In this method we will not be forming new equation but instead we will calculate the values of 'x' & 'y' with the given equations only. The value of the variable 'x' & 'y' will be expressed in the form of numerator upon denominator
X = Numerator/Denominator & y = Numerator/Denominator
For the value of 'x', we start with the y-coefficient and the constant term and cross multiply forward i.e. rightward (i.e. we start from the upper row and multiply across by the lower one ; and conversely ; and the connecting link between the two cross products is always minus). And that gives us our Numerator
Simultaneous Equations - Type 01
There is a special type of Simultaneous Linear Equations which may involve big numbers and may therefore seem hard but owing to a certain ratio between the coefficients, can be readily i.e. mentally solved with the aid of Sutra "Sunyam Anyat" (which cryptically says : If one is in ratio, the other one is zero)

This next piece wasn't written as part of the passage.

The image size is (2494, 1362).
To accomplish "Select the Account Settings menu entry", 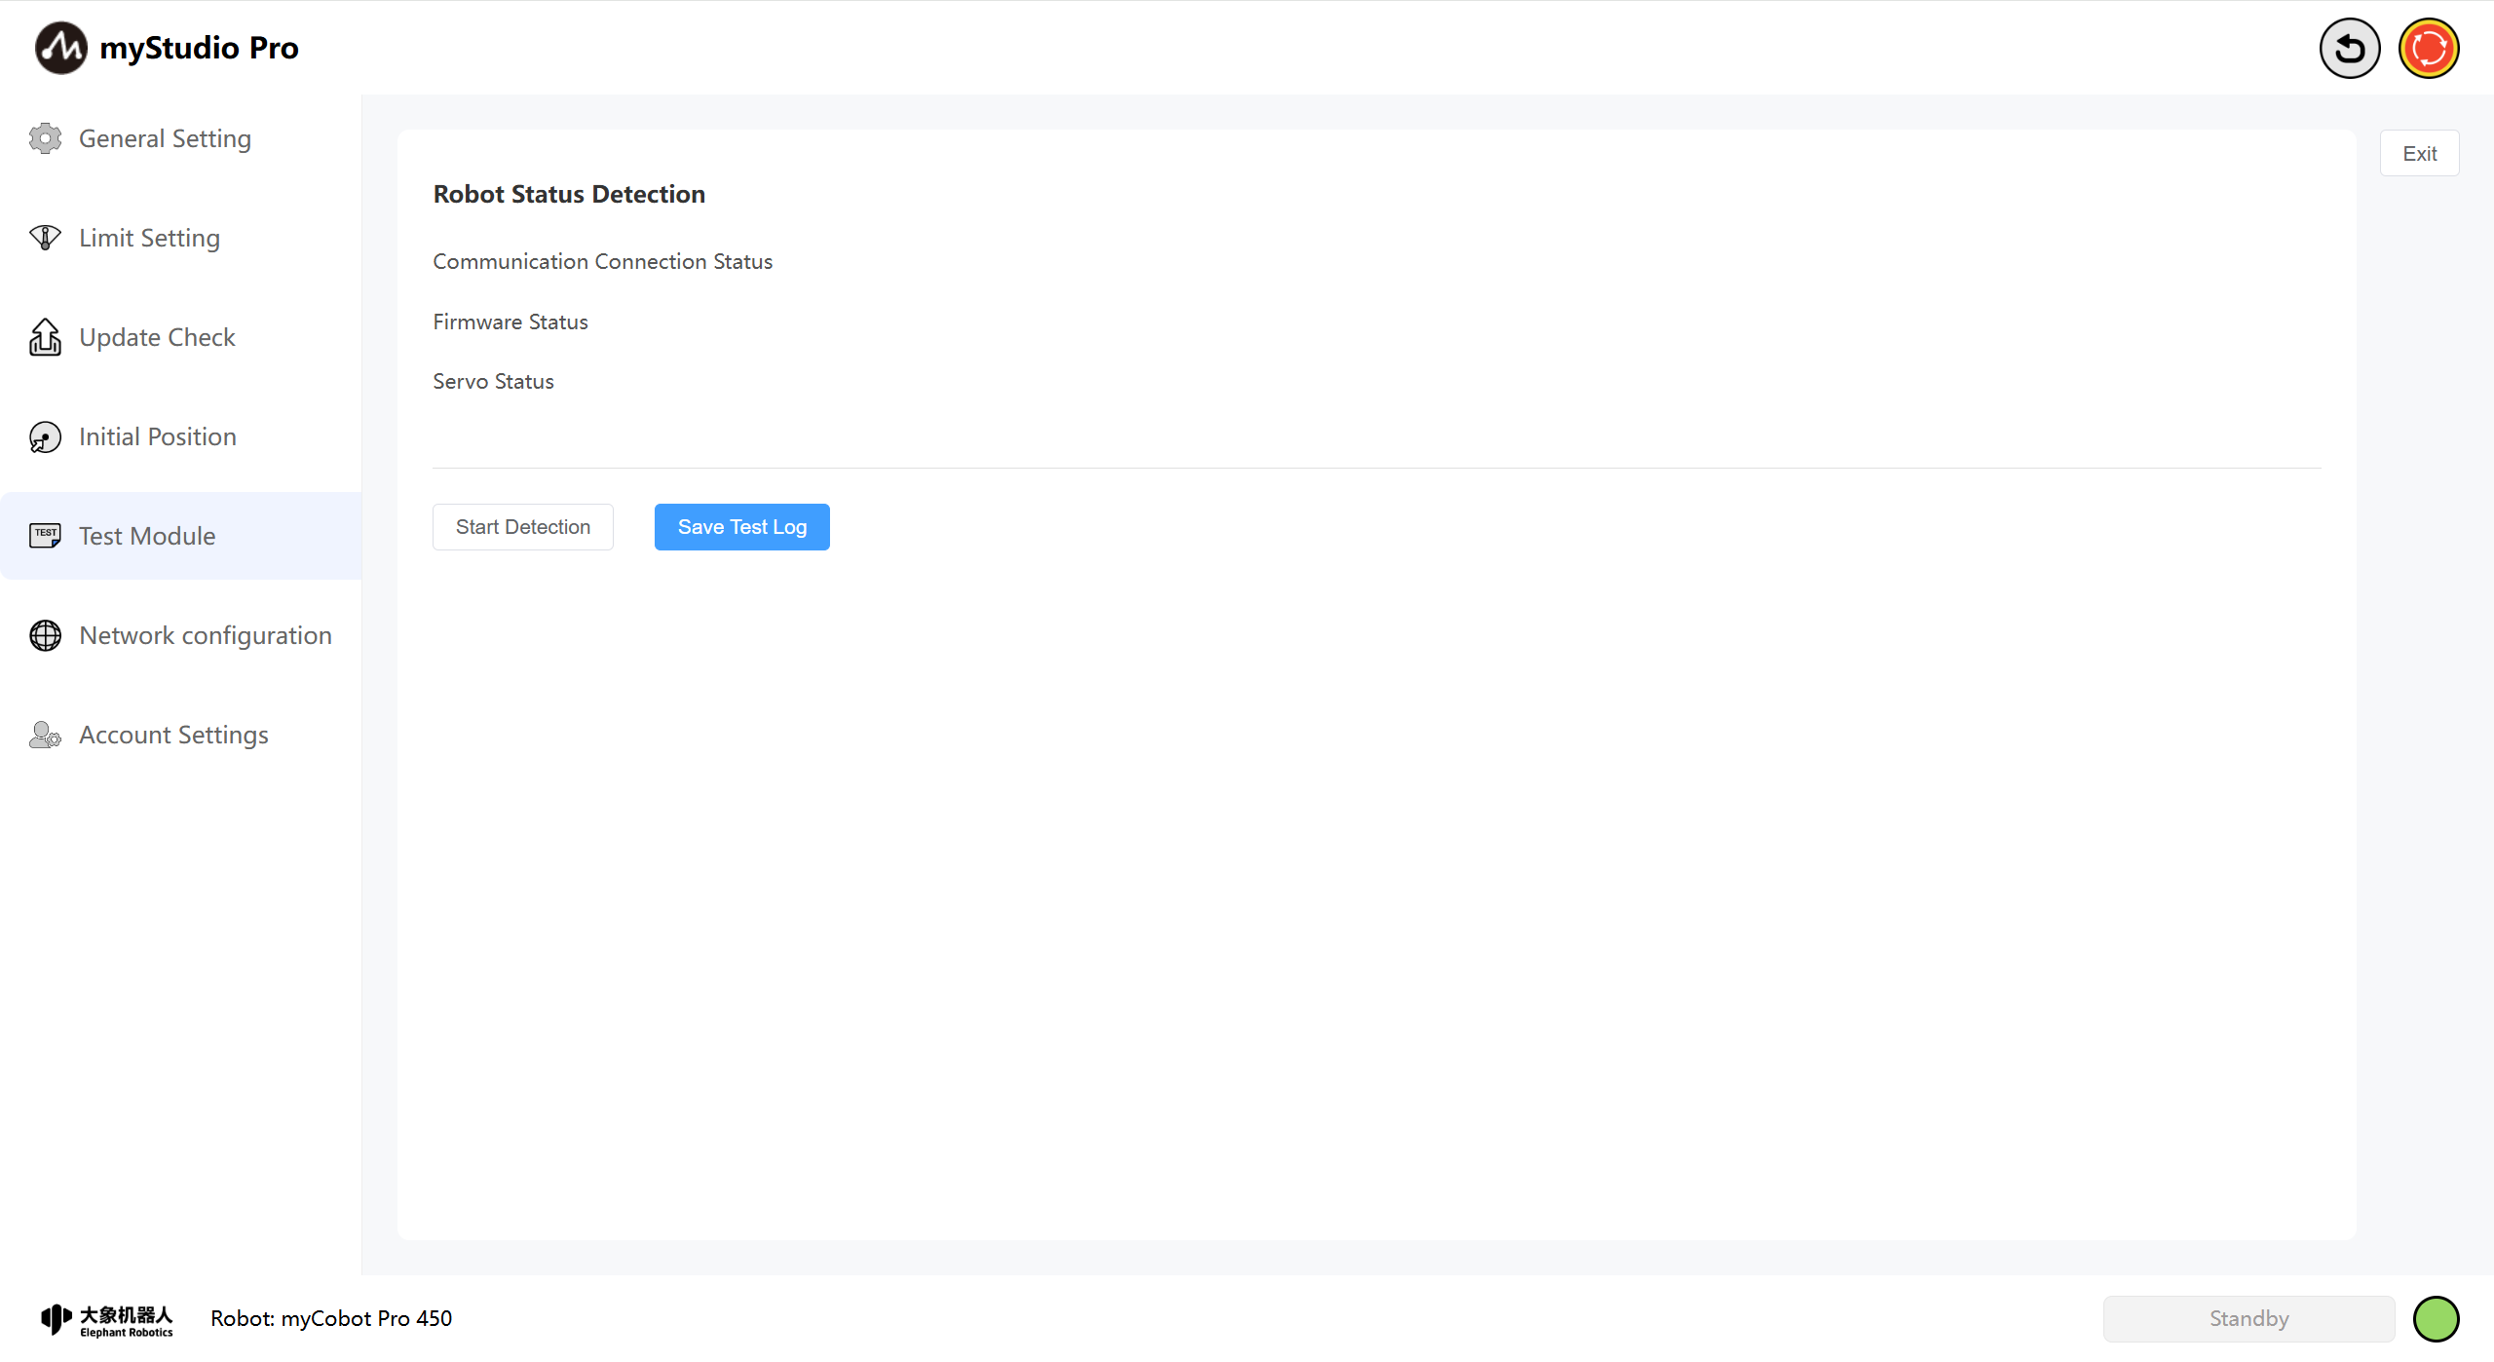I will tap(173, 735).
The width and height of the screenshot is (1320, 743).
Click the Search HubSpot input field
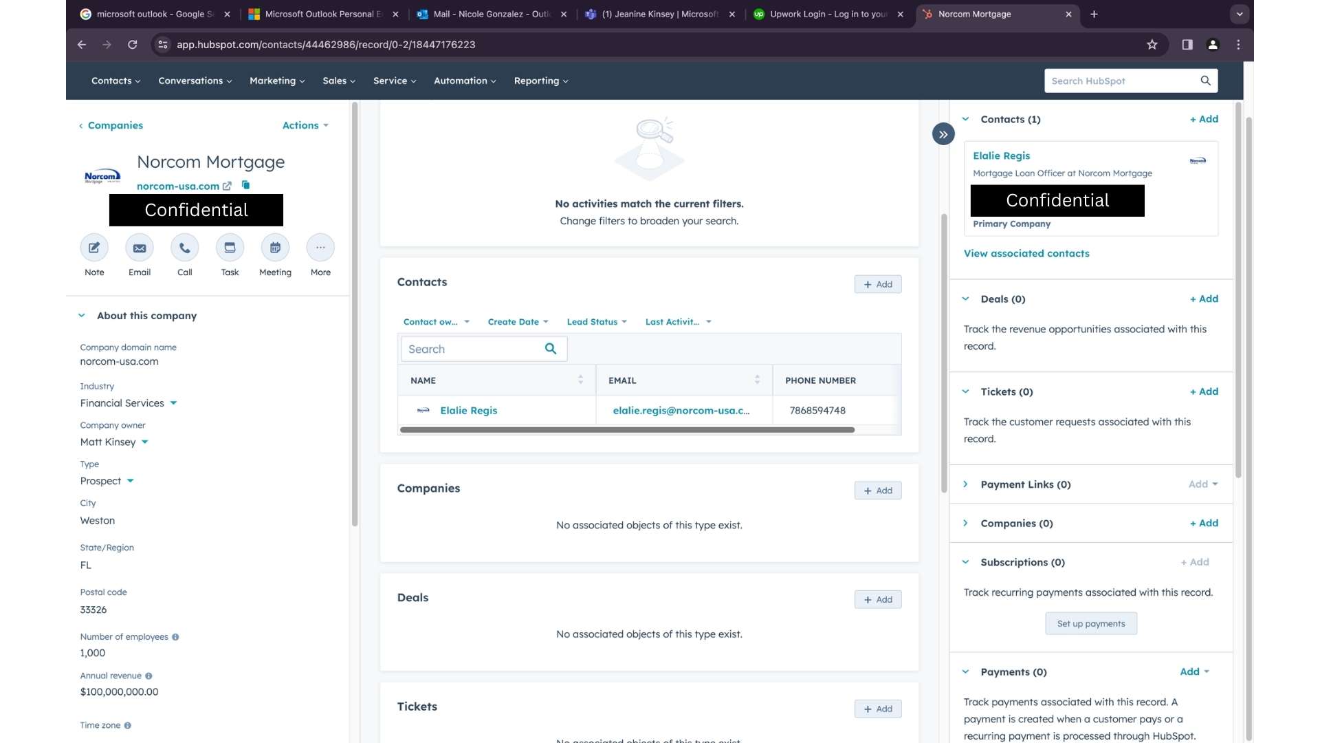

Simultaneous Equations - Type 02
There is another specials type of Simultaneous Linear Equations where the x-coefficient and the y-coefficient are found interchanged. No elaborate multiplication etc, are needed here. The (axiomatic) Upasutra "Sankalana Vyavakalanabhyam" (which means "By addition and by subtraction" gives us immediately two equations giving the values of (x + y) and (x - y). And the repetition of the same process gives us the values of 'x' & 'y'. And the whole work can be done mentally.